During the last week, the president has given a number of interviews criticizing their decisions to close schools and restrict transportation to combat the coronavirus.

“We are doing what he isn’t, which is to lead the process, lead the fight against the coronavirus, not minimize it,” said Sao Paulo Gov. Joao Doria.

As the number of coronavirus cases has multiplied, congressman Eduardo Bolsonaro, one of the president’s three sons, took to Twitter to blame China, the country’s most important trading partner. The Chinese ambassador to Brazil demanded an apology and tweeted that the congressman seemed to have a “mental virus” that was “infecting the friendship” between the two countries.

President Bolsonaro tried to make amends by calling Chinese counterpart Xi Jinping, who didn’t answer, according to the newspaper Valor Economico. The Chinese wanted a formal apology from the president’s son.

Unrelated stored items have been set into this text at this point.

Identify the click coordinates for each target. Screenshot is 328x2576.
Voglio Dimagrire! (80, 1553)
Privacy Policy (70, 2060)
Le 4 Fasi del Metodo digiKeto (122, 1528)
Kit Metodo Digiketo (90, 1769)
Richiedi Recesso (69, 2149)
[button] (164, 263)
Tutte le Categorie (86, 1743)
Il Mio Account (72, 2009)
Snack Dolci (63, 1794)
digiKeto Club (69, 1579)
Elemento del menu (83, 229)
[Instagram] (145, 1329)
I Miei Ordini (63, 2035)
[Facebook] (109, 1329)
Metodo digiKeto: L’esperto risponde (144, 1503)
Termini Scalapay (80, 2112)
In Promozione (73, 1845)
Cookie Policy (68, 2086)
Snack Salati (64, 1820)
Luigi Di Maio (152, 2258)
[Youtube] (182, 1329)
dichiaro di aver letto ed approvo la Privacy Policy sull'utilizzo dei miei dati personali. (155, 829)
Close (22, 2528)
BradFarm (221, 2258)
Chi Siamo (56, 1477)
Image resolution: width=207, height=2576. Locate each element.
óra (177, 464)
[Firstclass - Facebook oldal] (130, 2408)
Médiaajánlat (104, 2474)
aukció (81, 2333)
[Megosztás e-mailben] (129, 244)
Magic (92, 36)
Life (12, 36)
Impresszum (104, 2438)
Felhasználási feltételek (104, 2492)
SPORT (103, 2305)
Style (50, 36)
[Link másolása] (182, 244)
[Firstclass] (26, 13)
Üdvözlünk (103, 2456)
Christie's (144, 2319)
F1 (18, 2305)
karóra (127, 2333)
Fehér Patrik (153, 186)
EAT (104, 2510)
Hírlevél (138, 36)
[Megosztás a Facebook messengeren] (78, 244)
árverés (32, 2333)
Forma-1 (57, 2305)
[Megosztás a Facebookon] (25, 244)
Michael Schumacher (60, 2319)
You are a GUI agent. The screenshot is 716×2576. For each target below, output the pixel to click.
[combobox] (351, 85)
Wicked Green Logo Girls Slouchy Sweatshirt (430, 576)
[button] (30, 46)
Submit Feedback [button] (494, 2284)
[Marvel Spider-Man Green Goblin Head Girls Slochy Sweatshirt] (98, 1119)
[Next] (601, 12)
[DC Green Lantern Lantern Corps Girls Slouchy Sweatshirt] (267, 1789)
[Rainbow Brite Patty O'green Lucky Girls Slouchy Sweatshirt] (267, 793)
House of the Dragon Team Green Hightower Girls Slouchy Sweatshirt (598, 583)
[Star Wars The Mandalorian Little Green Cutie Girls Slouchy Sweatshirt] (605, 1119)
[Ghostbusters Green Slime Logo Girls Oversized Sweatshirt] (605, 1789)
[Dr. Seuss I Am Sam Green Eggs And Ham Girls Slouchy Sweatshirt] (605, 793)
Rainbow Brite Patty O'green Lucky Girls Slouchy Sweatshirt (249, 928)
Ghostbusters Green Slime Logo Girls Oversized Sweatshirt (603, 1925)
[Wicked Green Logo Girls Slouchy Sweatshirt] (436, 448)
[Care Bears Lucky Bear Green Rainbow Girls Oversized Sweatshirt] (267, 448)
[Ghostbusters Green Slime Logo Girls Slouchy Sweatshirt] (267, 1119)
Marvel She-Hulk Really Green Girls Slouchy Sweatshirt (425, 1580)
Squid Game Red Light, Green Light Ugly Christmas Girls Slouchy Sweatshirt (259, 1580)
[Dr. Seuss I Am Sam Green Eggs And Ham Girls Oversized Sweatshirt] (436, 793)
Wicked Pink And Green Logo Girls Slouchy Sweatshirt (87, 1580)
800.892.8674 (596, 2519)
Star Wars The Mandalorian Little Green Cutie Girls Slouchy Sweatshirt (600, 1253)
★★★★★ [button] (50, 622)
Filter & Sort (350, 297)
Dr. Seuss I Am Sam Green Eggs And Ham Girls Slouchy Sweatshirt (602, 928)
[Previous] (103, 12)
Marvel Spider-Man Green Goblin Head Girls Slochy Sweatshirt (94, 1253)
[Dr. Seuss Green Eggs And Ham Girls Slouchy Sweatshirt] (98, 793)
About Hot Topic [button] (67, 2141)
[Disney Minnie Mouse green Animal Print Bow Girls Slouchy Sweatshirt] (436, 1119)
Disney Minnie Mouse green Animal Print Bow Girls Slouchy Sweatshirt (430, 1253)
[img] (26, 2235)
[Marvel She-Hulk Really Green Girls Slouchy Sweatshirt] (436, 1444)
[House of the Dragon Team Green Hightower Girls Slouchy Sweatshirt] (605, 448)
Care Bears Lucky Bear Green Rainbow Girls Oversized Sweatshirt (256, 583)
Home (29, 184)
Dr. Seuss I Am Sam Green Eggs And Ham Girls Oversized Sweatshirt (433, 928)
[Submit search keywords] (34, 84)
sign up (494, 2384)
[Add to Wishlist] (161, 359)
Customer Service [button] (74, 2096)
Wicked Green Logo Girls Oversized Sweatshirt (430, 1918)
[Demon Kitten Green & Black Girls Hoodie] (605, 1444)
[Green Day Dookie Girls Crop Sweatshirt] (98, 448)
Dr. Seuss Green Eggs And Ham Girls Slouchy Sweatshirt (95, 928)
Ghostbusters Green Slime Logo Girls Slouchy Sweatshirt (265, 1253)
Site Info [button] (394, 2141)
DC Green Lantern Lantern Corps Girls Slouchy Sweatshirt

As many give up on the president for leadership, the medical crisis mounts. Minister of Health Luiz Mandetta said recently that if the government is unable to curb transmission, the country’s health system would collapse by the end of April.


Kept from gathering in the streets, Brazilians have protested against the president by banging pots and pans by their windows for four consecutive days. At the same time, opposition forces have no plans to attempt ousting the president, for fear of making the crisis even worse.

Congressman Alessandro Molon, an opposition leader, said his colleagues’ energy is concentrated on fighting the public health crisis and the economic fallout.

“The president is the only one who hasn’t understood that it’s time to join efforts, to unite,” Molon said. “But if he continues to act irresponsibly, the people will push [for his removal], regardless of Congress’ wishes.”

As Bolsonaro’s troubles increase, conservatives and leftists have begun speaking the same language for the first time in years. On Friday, many stood by their windows to applaud health workers, instead of decrying the president.

“These tragedies always make us remember the values that root our society,” said Razzo, the conservative author, “regardless of what the president does.”

Andreoni is a special correspondent.